▶ _What is needed_
Format everything from the start of the listing down to the line containing "tap(420, 904)", that line included, as a Markdown table with the columns Row and Text. Give each line its row number and leave out blank lines.

▶ _Material provided_
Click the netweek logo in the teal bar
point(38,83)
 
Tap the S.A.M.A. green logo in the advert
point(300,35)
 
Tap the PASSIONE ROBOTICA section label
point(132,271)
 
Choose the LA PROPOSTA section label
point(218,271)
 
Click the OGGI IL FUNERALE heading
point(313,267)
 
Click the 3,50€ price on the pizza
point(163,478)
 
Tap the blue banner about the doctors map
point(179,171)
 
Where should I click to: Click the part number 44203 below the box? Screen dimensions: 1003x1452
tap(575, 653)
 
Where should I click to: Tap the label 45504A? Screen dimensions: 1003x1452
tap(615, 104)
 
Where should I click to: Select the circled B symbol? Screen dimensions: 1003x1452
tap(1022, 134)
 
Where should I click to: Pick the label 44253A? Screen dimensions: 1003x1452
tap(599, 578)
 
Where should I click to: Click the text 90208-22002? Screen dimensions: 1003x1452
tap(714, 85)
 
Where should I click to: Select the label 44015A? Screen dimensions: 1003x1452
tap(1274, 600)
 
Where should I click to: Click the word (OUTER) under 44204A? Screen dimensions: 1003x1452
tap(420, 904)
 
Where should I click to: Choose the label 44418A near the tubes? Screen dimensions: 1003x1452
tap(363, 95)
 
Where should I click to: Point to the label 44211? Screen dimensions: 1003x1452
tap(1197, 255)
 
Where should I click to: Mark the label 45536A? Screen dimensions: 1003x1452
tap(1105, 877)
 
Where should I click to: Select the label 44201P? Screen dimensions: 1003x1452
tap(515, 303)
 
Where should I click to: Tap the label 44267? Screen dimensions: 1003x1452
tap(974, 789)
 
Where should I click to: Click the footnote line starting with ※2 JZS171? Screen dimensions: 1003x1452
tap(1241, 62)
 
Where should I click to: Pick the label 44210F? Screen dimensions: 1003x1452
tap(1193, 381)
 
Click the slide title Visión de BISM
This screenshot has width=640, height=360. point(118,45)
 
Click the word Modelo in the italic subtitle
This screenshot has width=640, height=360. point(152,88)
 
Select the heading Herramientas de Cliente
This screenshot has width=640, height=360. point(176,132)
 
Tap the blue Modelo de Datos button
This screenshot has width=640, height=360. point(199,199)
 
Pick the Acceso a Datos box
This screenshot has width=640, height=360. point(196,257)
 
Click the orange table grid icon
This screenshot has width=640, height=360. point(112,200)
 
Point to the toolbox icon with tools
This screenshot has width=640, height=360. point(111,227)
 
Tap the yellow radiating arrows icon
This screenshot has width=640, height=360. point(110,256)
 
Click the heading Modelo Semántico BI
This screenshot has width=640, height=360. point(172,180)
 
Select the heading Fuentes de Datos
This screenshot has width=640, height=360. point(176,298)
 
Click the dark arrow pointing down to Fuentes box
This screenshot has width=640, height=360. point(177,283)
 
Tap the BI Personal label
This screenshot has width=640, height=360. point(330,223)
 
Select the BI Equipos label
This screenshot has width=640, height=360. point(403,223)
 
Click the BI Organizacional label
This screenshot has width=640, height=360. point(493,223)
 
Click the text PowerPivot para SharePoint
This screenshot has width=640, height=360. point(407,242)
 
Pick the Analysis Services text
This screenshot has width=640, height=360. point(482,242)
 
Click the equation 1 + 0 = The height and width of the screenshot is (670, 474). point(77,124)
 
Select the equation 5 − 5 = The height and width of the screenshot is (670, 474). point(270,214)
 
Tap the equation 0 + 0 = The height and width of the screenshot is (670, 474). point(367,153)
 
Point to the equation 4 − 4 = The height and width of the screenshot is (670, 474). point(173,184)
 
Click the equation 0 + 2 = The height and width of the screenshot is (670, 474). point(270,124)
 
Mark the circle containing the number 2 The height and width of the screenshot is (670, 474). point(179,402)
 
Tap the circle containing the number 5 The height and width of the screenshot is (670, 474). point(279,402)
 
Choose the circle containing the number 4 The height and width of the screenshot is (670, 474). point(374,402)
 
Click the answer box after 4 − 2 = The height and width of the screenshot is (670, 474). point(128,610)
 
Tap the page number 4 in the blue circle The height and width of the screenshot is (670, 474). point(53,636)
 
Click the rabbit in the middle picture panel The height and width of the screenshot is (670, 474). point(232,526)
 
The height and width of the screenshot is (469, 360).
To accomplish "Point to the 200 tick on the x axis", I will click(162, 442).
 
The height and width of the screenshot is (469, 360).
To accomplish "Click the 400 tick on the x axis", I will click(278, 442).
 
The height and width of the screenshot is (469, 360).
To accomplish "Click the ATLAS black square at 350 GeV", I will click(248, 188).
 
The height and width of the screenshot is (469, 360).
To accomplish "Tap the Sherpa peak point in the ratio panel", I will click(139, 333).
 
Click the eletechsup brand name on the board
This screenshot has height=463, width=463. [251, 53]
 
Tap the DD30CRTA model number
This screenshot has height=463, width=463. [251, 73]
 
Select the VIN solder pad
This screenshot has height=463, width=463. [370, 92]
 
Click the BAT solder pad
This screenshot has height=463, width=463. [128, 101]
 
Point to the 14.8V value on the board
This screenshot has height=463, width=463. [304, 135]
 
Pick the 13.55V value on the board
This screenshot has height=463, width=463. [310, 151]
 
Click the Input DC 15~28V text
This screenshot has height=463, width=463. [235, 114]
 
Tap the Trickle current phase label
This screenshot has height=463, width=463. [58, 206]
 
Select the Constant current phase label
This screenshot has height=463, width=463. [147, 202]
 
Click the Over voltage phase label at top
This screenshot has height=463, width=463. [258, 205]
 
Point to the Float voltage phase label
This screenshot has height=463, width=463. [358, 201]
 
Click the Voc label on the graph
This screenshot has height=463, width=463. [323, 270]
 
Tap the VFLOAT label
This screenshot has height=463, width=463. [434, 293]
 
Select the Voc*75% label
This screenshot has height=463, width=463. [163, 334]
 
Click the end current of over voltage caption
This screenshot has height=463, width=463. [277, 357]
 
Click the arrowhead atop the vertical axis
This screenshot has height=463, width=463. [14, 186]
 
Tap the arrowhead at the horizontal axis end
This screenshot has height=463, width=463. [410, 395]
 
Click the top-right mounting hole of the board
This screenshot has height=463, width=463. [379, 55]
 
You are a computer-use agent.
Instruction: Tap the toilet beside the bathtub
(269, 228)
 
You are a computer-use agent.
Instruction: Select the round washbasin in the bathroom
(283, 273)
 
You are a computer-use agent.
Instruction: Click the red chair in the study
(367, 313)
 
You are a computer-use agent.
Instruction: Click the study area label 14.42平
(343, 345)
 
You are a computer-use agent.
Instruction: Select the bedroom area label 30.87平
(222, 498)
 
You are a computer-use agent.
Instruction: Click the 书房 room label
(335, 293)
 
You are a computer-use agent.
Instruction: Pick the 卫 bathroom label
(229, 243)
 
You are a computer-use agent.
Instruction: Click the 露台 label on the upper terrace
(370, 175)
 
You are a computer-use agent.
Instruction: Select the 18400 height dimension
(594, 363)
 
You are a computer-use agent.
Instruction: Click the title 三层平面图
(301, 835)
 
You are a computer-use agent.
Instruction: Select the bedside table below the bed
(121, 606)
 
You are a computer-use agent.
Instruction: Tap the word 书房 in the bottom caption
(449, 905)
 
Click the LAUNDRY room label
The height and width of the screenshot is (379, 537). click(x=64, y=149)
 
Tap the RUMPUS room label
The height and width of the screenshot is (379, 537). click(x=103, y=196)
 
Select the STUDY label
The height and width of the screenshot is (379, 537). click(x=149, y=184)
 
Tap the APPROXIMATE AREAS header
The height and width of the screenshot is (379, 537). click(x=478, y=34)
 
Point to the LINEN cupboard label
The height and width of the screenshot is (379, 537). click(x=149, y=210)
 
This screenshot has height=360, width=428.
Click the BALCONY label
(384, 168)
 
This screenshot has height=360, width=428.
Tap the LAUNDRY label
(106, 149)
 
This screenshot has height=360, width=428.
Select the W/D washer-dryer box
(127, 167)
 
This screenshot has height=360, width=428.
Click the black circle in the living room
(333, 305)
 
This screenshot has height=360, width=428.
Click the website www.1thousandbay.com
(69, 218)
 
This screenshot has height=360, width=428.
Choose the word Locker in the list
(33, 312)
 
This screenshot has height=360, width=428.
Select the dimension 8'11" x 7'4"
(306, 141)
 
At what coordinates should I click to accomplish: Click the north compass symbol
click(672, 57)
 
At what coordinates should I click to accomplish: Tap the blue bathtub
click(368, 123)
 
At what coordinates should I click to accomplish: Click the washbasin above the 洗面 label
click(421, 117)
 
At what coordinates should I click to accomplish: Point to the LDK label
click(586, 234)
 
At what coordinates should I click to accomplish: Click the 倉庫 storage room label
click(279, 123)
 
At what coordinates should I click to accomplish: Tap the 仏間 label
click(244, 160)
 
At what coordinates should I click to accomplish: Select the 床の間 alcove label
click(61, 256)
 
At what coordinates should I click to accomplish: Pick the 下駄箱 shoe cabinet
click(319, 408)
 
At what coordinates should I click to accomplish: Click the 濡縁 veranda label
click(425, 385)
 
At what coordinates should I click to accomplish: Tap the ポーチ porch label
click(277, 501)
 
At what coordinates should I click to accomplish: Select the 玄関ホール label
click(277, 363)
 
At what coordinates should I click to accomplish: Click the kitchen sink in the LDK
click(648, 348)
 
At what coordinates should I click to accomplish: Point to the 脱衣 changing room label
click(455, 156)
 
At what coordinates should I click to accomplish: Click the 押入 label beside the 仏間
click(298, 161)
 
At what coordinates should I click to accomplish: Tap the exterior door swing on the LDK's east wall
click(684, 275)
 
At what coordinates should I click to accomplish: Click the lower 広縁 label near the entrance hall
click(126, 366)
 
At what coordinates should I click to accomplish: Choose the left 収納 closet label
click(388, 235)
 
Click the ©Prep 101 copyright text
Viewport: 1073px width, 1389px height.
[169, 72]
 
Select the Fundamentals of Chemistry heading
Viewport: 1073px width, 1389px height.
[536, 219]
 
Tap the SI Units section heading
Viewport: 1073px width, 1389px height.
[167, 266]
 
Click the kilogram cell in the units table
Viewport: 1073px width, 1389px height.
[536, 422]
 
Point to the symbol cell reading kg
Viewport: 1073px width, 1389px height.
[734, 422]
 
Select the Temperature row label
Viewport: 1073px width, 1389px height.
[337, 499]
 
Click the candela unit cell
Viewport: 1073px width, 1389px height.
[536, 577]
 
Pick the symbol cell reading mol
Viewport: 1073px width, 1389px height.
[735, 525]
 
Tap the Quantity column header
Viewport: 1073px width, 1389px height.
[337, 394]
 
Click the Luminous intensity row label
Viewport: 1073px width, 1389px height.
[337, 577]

▶ _Exercise solution_
| Row | Text |
|---|---|
| 1 | Click the netweek logo in the teal bar |
| 2 | point(38,83) |
| 3 | Tap the S.A.M.A. green logo in the advert |
| 4 | point(300,35) |
| 5 | Tap the PASSIONE ROBOTICA section label |
| 6 | point(132,271) |
| 7 | Choose the LA PROPOSTA section label |
| 8 | point(218,271) |
| 9 | Click the OGGI IL FUNERALE heading |
| 10 | point(313,267) |
| 11 | Click the 3,50€ price on the pizza |
| 12 | point(163,478) |
| 13 | Tap the blue banner about the doctors map |
| 14 | point(179,171) |
| 15 | Where should I click to: Click the part number 44203 below the box? Screen dimensions: 1003x1452 |
| 16 | tap(575, 653) |
| 17 | Where should I click to: Tap the label 45504A? Screen dimensions: 1003x1452 |
| 18 | tap(615, 104) |
| 19 | Where should I click to: Select the circled B symbol? Screen dimensions: 1003x1452 |
| 20 | tap(1022, 134) |
| 21 | Where should I click to: Pick the label 44253A? Screen dimensions: 1003x1452 |
| 22 | tap(599, 578) |
| 23 | Where should I click to: Click the text 90208-22002? Screen dimensions: 1003x1452 |
| 24 | tap(714, 85) |
| 25 | Where should I click to: Select the label 44015A? Screen dimensions: 1003x1452 |
| 26 | tap(1274, 600) |
| 27 | Where should I click to: Click the word (OUTER) under 44204A? Screen dimensions: 1003x1452 |
| 28 | tap(420, 904) |